I was in the midst of one of those ‘getting chased’ dreams when my phone asserted itself, rattling against the side of my skull too insistently to be incorporated into some subconscious narrative. I woke up, heart racing and still afraid. I knew instantly that it was Aoife calling— she had tried again as I lay on the cusp of sleep the night before. I groped around in the bedding, feeling for the phone, two black rings right in the middle of my vision from the brightness overhead.
‘Aoife?’ My voice was thick and fatigued.
‘Else? Thank god, I’ve been trying you for— ’ Someone yelled out to her and I heard her saying, ‘My sister, she’s in New York.’ This was followed by a muffled discussion. I put the phone on speaker and looked at the screen. I had slept through seven calls. ‘Sorry,’ she said. ‘Look, I’m at Mum’s. Something’s happened.’ Her voice moved away from the phone and I heard her talking to someone else again. ‘Here, can you tell her? I’ve just got to— ’

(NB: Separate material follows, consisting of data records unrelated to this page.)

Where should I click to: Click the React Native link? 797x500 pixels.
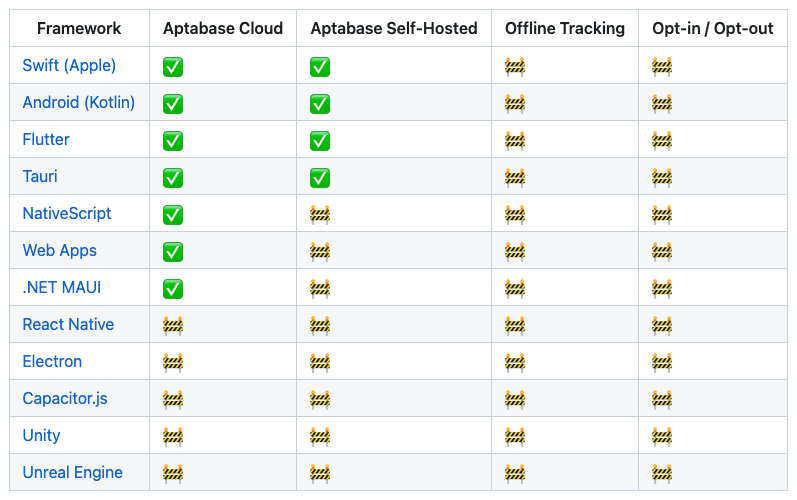[x=68, y=325]
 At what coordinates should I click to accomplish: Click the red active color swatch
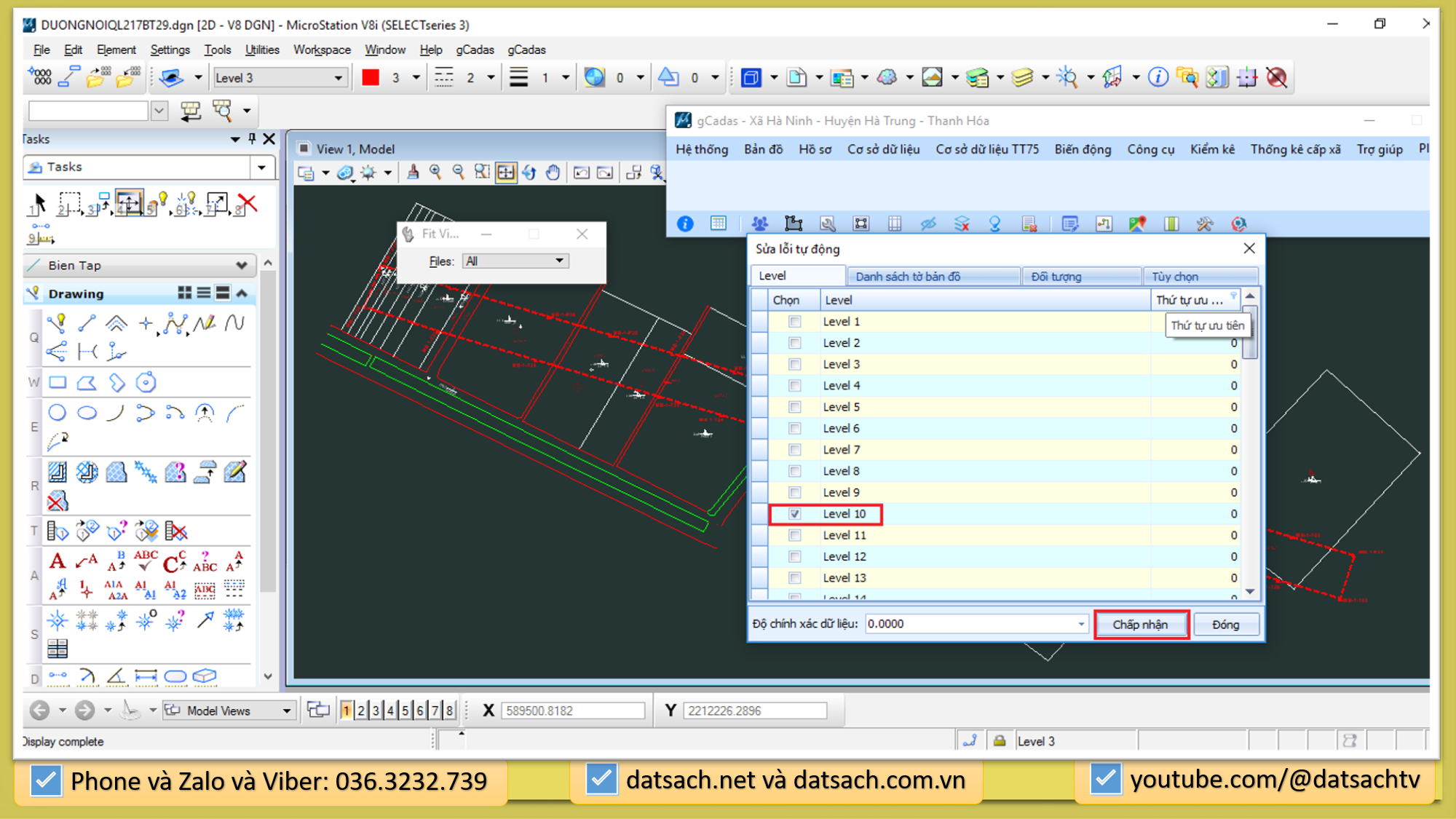pyautogui.click(x=371, y=77)
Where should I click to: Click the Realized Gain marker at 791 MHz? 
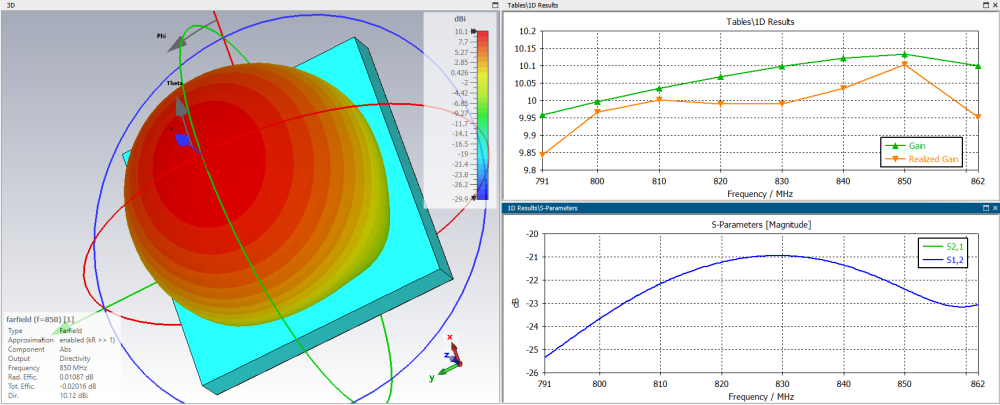point(542,154)
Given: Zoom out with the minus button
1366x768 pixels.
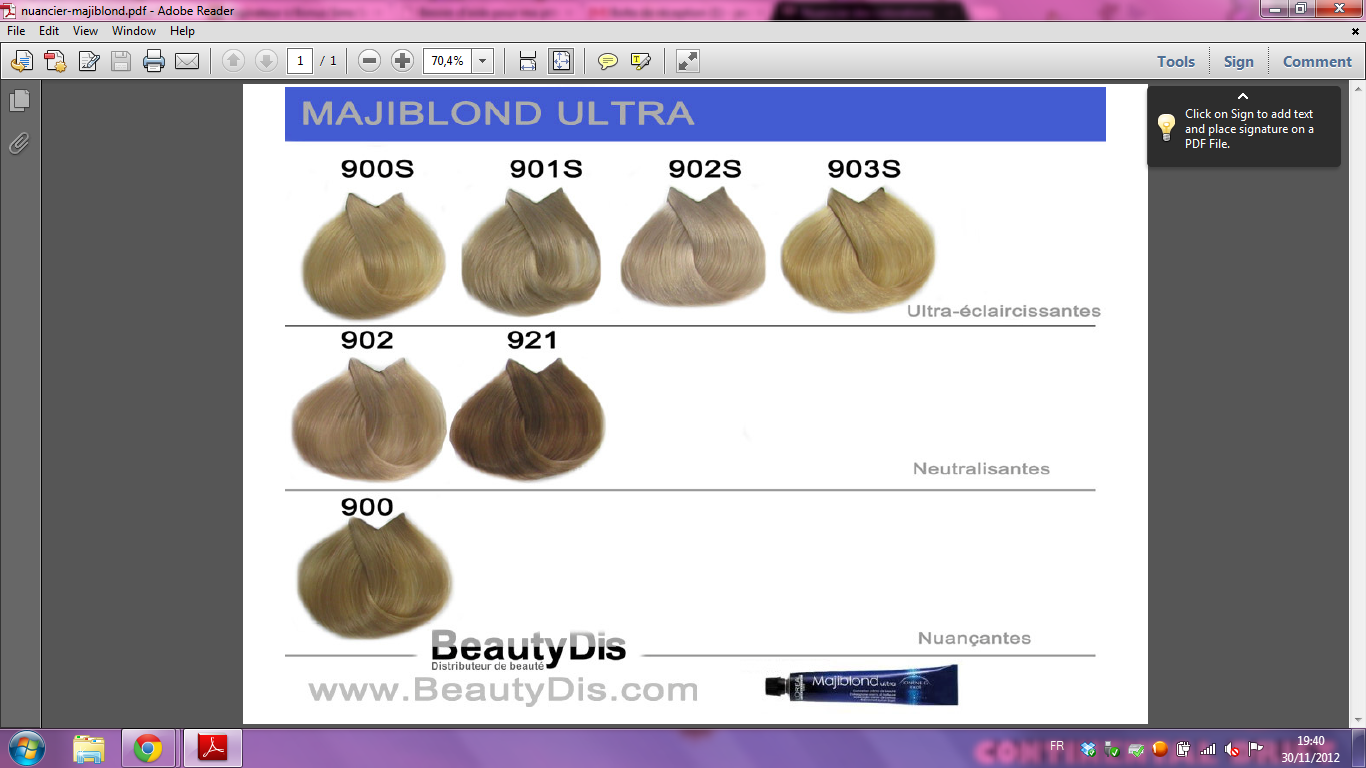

‘Hi?’ Another voice, light but male, a man of my generation—eater of hot sauce and reader of The Guardian. ‘Elspeth, it’s Drew.’ Drew was my sister’s husband, a man whose entire identity was a list of middle-class aspirations that Aoife would rattle off with apparent disinterest. ‘Drew’s hoping to be made regional manager,’ or ‘Drew wants to upgrade the car.’ I had never met him but my mind offered a social-media supercut— dark brows, slender build, puffer jacket and beanie, hungry-eyed and with a certain weakness around the chin. I had decided long ago that he was the type of man who would fall hard and fast for a well-deployed compliment.
‘Drew, what’s going on? What’s up with Mum?’ Somehow, in this briefest of conversations, I had gone from half lying down to standing up, my chest constricting in anticipation.
‘We don’t know,’ Drew said, his panic replicating my own. ‘Aoife went over this morning, and she wasn’t home, but it was weird, she’d left stuff on and the downstairs had been torn apart . . .’ He trailed off and took an audible breath. ‘We called the police, they’ve just arrived, and we’ve asked the neighbours. No one seems to have seen her in a while so we’re worried. It looks bad.’
‘Looks bad,’ I repeated.
‘Yeah, the cops are saying that . . .’
There were sounds at his end, more talking and then Aoife had the phone again. ‘Elsie? We have to go, but I’ll call you when we know more. All right?’
‘Okay,’ I agreed. ‘I’ll wait to hear from you.’
I got up then, put on a pot of coffee and made a painstakingly detailed file note of our conversation. I’ve been doing this on and off since I was a teenager. I do it because when I don’t I spend a lot of time, really a lot, replaying conversations in my head, trying to remember what was said and by whom and their tone and intonation. If I don’t make a note of the exchange, I panic later, worried that I might have said something embarrassing or awkward or threatening. The irony, of course, is that I then spend a lot of time worrying that my notes are inaccurate anyway.